- _TASK_
Each entry below has to be written out again exactly.

Stored records:

============================================================

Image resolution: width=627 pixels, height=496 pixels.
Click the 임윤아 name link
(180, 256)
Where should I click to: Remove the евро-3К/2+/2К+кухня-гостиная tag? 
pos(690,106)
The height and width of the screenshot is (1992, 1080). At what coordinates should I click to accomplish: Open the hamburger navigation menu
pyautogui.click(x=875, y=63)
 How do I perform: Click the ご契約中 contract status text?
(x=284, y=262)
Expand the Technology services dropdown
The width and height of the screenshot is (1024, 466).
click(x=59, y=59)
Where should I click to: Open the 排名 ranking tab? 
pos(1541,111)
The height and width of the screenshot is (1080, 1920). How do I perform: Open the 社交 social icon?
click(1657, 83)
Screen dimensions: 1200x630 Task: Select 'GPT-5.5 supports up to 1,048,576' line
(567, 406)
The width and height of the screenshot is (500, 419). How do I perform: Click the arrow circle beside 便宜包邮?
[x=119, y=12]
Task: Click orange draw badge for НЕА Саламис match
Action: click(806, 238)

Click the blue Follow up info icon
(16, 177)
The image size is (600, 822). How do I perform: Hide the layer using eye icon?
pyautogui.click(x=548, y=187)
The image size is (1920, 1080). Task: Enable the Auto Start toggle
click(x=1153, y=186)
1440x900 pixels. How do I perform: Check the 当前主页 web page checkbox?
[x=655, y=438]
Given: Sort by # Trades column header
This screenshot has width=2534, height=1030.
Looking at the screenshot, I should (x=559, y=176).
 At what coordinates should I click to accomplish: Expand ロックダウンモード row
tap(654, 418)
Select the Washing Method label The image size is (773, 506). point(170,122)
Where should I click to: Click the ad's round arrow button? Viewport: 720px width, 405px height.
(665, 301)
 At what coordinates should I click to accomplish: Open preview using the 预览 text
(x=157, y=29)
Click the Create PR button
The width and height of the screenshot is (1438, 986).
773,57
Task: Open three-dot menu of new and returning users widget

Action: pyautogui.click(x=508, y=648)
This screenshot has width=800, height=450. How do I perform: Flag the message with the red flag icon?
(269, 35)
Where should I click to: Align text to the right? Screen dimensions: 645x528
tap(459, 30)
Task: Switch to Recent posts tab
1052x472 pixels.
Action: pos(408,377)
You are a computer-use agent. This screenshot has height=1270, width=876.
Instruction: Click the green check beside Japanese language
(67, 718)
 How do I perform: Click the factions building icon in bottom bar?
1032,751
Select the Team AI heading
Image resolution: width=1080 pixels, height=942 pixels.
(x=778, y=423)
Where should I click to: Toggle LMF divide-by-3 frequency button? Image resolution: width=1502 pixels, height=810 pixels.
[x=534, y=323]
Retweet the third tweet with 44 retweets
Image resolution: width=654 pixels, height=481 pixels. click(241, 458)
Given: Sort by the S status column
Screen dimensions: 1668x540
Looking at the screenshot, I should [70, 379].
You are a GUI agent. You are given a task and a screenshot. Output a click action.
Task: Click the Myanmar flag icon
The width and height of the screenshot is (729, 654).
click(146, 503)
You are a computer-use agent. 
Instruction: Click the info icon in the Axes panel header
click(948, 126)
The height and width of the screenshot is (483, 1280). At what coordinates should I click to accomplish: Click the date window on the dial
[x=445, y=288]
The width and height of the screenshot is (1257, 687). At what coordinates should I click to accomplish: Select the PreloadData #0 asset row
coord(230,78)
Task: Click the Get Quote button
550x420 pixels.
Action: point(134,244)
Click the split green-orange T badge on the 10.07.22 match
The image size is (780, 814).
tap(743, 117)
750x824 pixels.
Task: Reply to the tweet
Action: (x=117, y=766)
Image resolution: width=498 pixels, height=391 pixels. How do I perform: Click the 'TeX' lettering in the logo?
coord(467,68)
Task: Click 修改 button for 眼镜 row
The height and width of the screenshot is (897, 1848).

============================================================

- _RESPONSE FOR THIS EXERCISE_
Image resolution: width=627 pixels, height=496 pixels.
Click the 임윤아 name link
(180, 256)
Where should I click to: Remove the евро-3К/2+/2К+кухня-гостиная tag? 
pos(690,106)
The height and width of the screenshot is (1992, 1080). At what coordinates should I click to accomplish: Open the hamburger navigation menu
pyautogui.click(x=875, y=63)
 How do I perform: Click the ご契約中 contract status text?
(x=284, y=262)
Expand the Technology services dropdown
The width and height of the screenshot is (1024, 466).
click(x=59, y=59)
Where should I click to: Open the 排名 ranking tab? 
pos(1541,111)
The height and width of the screenshot is (1080, 1920). How do I perform: Open the 社交 social icon?
click(1657, 83)
Screen dimensions: 1200x630 Task: Select 'GPT-5.5 supports up to 1,048,576' line
(567, 406)
The width and height of the screenshot is (500, 419). How do I perform: Click the arrow circle beside 便宜包邮?
[x=119, y=12]
Task: Click orange draw badge for НЕА Саламис match
Action: click(806, 238)

Click the blue Follow up info icon
(16, 177)
The image size is (600, 822). How do I perform: Hide the layer using eye icon?
pyautogui.click(x=548, y=187)
The image size is (1920, 1080). Task: Enable the Auto Start toggle
click(x=1153, y=186)
1440x900 pixels. How do I perform: Check the 当前主页 web page checkbox?
[x=655, y=438]
Given: Sort by # Trades column header
This screenshot has width=2534, height=1030.
Looking at the screenshot, I should (x=559, y=176).
 At what coordinates should I click to accomplish: Expand ロックダウンモード row
tap(654, 418)
Select the Washing Method label The image size is (773, 506). point(170,122)
Where should I click to: Click the ad's round arrow button? Viewport: 720px width, 405px height.
(665, 301)
 At what coordinates should I click to accomplish: Open preview using the 预览 text
(x=157, y=29)
Click the Create PR button
The width and height of the screenshot is (1438, 986).
773,57
Task: Open three-dot menu of new and returning users widget

Action: pyautogui.click(x=508, y=648)
This screenshot has width=800, height=450. How do I perform: Flag the message with the red flag icon?
(269, 35)
Where should I click to: Align text to the right? Screen dimensions: 645x528
tap(459, 30)
Task: Switch to Recent posts tab
1052x472 pixels.
Action: pos(408,377)
You are a computer-use agent. This screenshot has height=1270, width=876.
Instruction: Click the green check beside Japanese language
(67, 718)
 How do I perform: Click the factions building icon in bottom bar?
1032,751
Select the Team AI heading
Image resolution: width=1080 pixels, height=942 pixels.
(x=778, y=423)
Where should I click to: Toggle LMF divide-by-3 frequency button? Image resolution: width=1502 pixels, height=810 pixels.
[x=534, y=323]
Retweet the third tweet with 44 retweets
Image resolution: width=654 pixels, height=481 pixels. click(241, 458)
Given: Sort by the S status column
Screen dimensions: 1668x540
Looking at the screenshot, I should [70, 379].
You are a GUI agent. You are given a task and a screenshot. Output a click action.
Task: Click the Myanmar flag icon
The width and height of the screenshot is (729, 654).
click(146, 503)
You are a computer-use agent. 
Instruction: Click the info icon in the Axes panel header
click(948, 126)
The height and width of the screenshot is (483, 1280). At what coordinates should I click to accomplish: Click the date window on the dial
[x=445, y=288]
The width and height of the screenshot is (1257, 687). At what coordinates should I click to accomplish: Select the PreloadData #0 asset row
coord(230,78)
Task: Click the Get Quote button
550x420 pixels.
Action: point(134,244)
Click the split green-orange T badge on the 10.07.22 match
The image size is (780, 814).
tap(743, 117)
750x824 pixels.
Task: Reply to the tweet
Action: (x=117, y=766)
Image resolution: width=498 pixels, height=391 pixels. How do I perform: Click the 'TeX' lettering in the logo?
coord(467,68)
Task: Click 修改 button for 眼镜 row
The height and width of the screenshot is (897, 1848).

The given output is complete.